[REQUIRED WORK]
What is needed is an exact repeat of the entries, with no pictures in it.
*** Opening SUPPLIED RECORDS ***
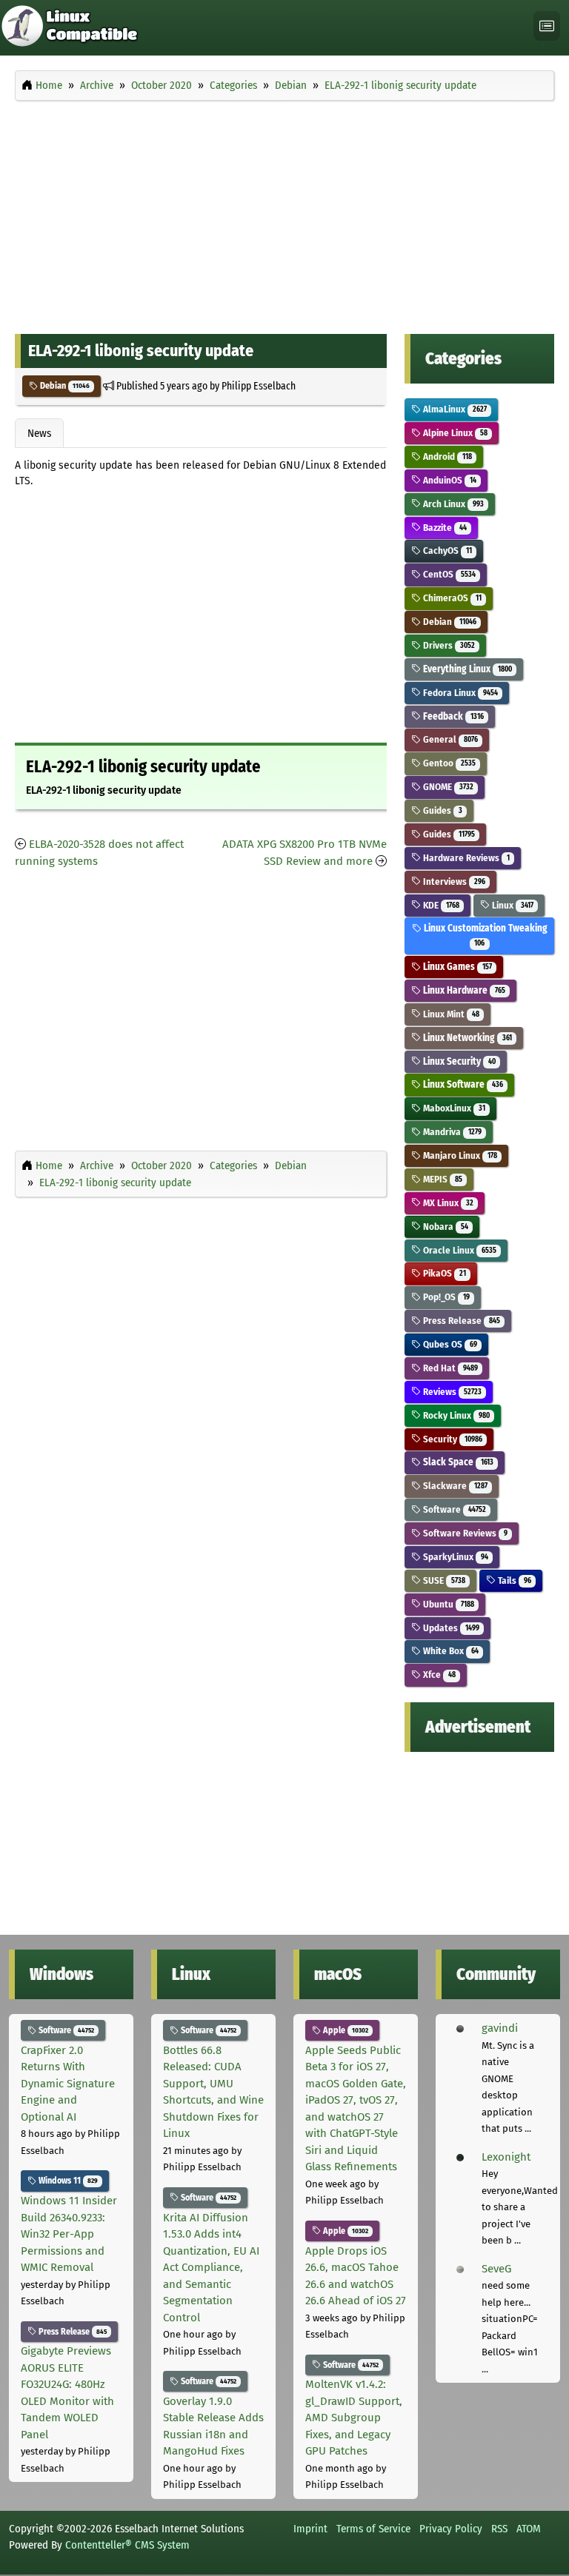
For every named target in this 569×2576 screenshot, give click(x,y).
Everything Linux (466, 669)
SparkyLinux (454, 1556)
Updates (450, 1627)
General (449, 739)
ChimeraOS (451, 597)
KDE (440, 905)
*** Closing SUPPLIED RECORDS ***
[SOLUTION TO THIS EXERCISE]
For every named target in this 569×2576 screenshot, give click(x,y).
Everything Linux (466, 669)
SparkyLinux (454, 1556)
Updates (450, 1627)
General (449, 739)
ChimeraOS (451, 597)
KDE (440, 905)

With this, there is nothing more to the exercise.